Guy said that it looked bad to ride when the ladies were walking, but he was able in this way to share in mountain expeditions, and Cuthbert hoped that he enjoyed them. Constancy had always liked him, and was ready to plunge into all the new discussions for which her recent studies had prepared her. She was well aware that he now and then said things which enabled her to think as well as talk, and he argued with her, and drew her out, feeling as if she were a clever and agreeable child. When he cut out a square of tiny flowerets and still tinier growths of leaf and blade, and packed it carefully in a sandwich box to send it home, he felt as if he was laying an offering before a shrine. When he studied the names of the flowers with Constancy, he felt that he had a good comrade in a mountain ramble.

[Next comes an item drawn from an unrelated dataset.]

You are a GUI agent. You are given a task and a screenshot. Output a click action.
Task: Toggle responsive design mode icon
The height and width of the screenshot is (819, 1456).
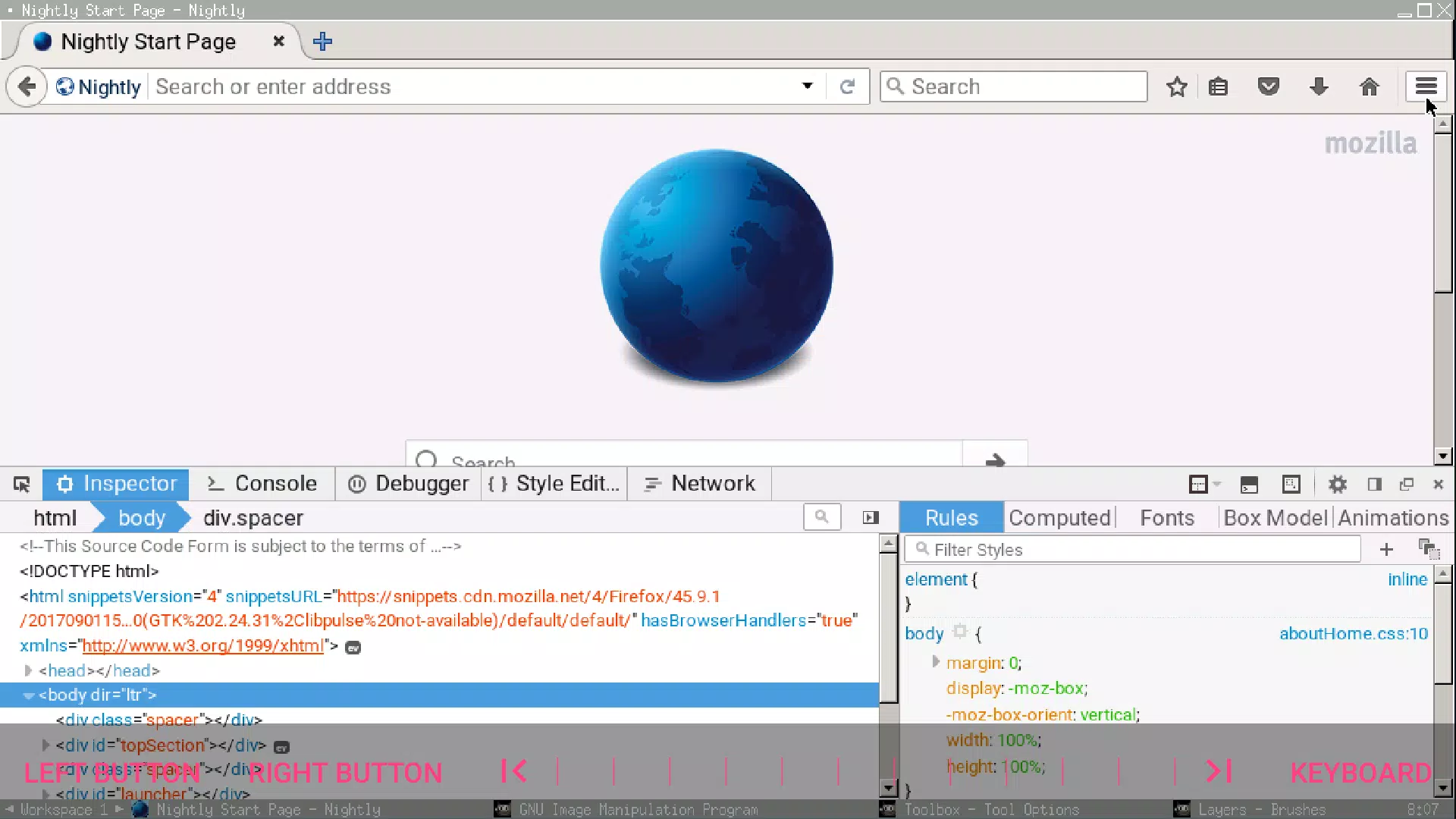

One day something happened to her. She went out alone by a little craggy path behind the hotel, which led along the top of a steep descent to the river. She pursued it thinking of nothing but of adding a new specimen or two to her store of flowers, and presently saw a dog-rose of a peculiarly bright pink, hanging over the edge, and bent to pick it; the stone on which she stepped gave way, and she slid downwards, and stopped herself by catching at the rose just on the edge of—nothing. An inch further, and she would have fallen into the roaring torrent a hundred feet below.

For one awful moment, she believed that she could not turn and save herself; the next, strong, cool, and active, she had cautiously felt for hand and foot hold, and began to climb up again, to find her hand, as she neared the top, enclosed in a firm clasp, while Guy’s voice said—

“Steady; you’re all right. Hold on. I can’t lift you, but I won’t let you go.”

As he spoke, she was safe on the path again, but shaking from head to foot. He drew her away from the edge of the precipice, and she sat down on a bit of rock, and hid her face in her hands. She was mentally, as well as physically, dizzy, and he did not speak to her till she dropped her hands on her lap, and said, with an odd ring in her voice—

“Well! I was nearly killed!”

“Your nerve saved you. You were nearly safe when I came up, but it was an awkward place. Remember, you can’t be too careful on a mountain.”

“Well!” she said again, “I thought I should be killed; I thought of everything. I thought of the bit in the college magazine about me—about my being found—and Florella—”

“Yes,” said Guy, “one does think, in such moments, of the dearest.”

Constancy was silent. A deep crimson blush burned over her face and neck down to her very finger-tips.